Pitt Athletic Director Heather Lyke said Wednesday on a call with local media that she considers baseball’s success as one highlight of the athletic department’s year, but that the team can still climb higher.
“Baseball is having a heck of a year,” Lyke said. “It’s early, obviously, but we’re 16th in the country. Coach Bell has done an unbelievable job with that program as well. They’re playing with great confidence. … We are putting a bid in to host an NCAA Regional, which obviously we’ve never done before and an opportunity to talk about hosting regionals … is really great.”
Head coach Mike Bell believes that Panthers’ resume will speak for itself when laid in front of the selection committee. He said that their play prior to the COVID-shutdown should be good enough to earn them the right to play postseason games on their own turf.
“I think they’re gonna see that we play in one of the best conferences in the country,” Bell said following a series win vs. Boston College. “And I think you’re looking at a team that has, I think seven series wins. I think if you look up and down the wins, that’s all you can do…. I think we’ve put ourselves in a pretty good position.”
The persisting COVID-19 pandemic has altered how the NCAA will choose locations for the regional tournaments, which are scheduled to begin on June 4.
Typically these hosts aren’t revealed until the day before Selection Monday, which falls on Memorial Day, but given the oddities of this year, the NCAA is expected to release a shortlist of 20 candidates later this week. Giving advance notice to teams in the running allows for them to prepare facilities in case they are selected and take the proper steps to ensure that the NCAA-mandated COVID testing sites are ready when regional tournaments begin.

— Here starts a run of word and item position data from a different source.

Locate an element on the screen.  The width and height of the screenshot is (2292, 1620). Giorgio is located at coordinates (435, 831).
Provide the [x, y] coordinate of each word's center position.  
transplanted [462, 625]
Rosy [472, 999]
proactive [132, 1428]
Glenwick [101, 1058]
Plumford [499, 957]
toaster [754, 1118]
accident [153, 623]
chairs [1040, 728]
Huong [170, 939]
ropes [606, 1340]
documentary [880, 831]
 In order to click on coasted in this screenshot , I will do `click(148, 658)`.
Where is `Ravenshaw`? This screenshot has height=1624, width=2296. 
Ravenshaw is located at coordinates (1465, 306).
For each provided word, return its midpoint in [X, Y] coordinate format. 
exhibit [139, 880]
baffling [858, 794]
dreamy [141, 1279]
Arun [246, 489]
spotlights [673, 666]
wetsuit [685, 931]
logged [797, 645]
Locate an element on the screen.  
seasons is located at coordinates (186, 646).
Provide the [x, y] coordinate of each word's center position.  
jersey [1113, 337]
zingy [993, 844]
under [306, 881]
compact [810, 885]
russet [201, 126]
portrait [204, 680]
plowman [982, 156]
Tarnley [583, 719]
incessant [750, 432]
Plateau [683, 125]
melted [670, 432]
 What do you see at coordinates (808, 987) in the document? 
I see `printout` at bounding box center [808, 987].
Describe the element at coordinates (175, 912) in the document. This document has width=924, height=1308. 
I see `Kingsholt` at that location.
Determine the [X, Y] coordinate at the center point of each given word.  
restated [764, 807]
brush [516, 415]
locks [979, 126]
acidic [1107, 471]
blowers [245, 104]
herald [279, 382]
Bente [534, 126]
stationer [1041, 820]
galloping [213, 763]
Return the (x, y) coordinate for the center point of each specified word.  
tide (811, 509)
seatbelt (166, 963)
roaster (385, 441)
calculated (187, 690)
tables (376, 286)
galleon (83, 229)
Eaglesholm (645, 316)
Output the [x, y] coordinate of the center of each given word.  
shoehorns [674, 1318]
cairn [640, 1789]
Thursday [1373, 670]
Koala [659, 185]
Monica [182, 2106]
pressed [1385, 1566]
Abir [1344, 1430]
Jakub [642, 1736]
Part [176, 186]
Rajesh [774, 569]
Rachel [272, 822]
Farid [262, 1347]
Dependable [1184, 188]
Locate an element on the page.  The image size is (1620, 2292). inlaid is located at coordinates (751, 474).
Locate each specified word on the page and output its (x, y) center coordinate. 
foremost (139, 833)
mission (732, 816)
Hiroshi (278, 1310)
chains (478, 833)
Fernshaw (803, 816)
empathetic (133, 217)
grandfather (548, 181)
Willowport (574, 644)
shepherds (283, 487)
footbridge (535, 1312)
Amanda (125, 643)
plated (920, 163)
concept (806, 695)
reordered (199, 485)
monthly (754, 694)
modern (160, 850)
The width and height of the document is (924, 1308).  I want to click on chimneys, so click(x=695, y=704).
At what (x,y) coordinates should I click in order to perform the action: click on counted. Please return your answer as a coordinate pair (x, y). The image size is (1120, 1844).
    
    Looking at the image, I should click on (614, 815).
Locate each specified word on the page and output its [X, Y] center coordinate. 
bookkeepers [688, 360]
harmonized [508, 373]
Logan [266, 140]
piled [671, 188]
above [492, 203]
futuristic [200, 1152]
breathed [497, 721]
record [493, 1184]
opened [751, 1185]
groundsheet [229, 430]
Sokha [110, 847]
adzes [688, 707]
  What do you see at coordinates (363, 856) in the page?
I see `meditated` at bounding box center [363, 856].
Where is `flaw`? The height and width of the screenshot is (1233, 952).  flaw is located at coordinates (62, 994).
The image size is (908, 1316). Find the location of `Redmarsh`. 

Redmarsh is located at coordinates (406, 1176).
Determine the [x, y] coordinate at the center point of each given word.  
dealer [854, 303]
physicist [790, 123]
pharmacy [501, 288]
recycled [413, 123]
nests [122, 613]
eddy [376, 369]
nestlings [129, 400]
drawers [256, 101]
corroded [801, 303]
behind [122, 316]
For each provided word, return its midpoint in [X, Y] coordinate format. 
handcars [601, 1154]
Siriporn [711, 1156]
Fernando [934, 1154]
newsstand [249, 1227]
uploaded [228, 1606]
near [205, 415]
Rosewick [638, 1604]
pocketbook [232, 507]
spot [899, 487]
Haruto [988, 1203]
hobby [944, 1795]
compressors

Pitt submitted a bid, according to Lyke, and is working through how to handle increased capacity at Charles L. Cost Field, the home of Panthers baseball. The NCAA will allow host sites to fill stands up to 50% capacity, with each school reserving the right to cap attendance under that figure.
Attendance at Cost Field had been held to 210 spectators for regular season games in 2021, roughly 23% of the listed total capacity of 900. Lyke said during a Zoom call with local media on Wednesday afternoon that Pitt would opt to open things up, should it host a regional tournament come June.
“All year we’ve followed the advice of our governor and our state and of course what’s allowed on campus,” Lyke said. “We will be at that 50% capacity [for a regional tournament].”
But even with the hypothetically expanded capacity, Lyke does not expect that many from the general public will be allowed in Cost Field for a regional tournament. She said that after tickets are allocated for the friends and families of players, coaches and staff from each team, there will not be much room left for everyone else.
“It doesn’t allow for a ton of extra tickets to be honest, given that you have to look at all of the extra teams, plus the student athletes’ guests will be included in that number,” Lyke said ”So that doesn’t leave a lot of room for extra fans. ”
Public attendance has been largely nonexistent this season, and is expected to remain that way, thanks to the size of Pitt’s home stadium.
If the Panthers earn a spot as regional host, their home field would be far and away the smallest facility to do so since the tournament field expanded to include 16 hosts in 1999. UC Santa Barbara’s Caesar Uyesaka Stadium Field — which can house up to 1000 spectators — currently holds that title.
While the amount of fans allowed in could be limited by the facility’s size, Lyke was nonetheless excited about the possibility of packing Cost Field while keeping safety in mind.
“I think the opportunity to play at home, to play in Pittsburgh is a great thing for us,” Lyke said. “As many people as we can let in, we will.”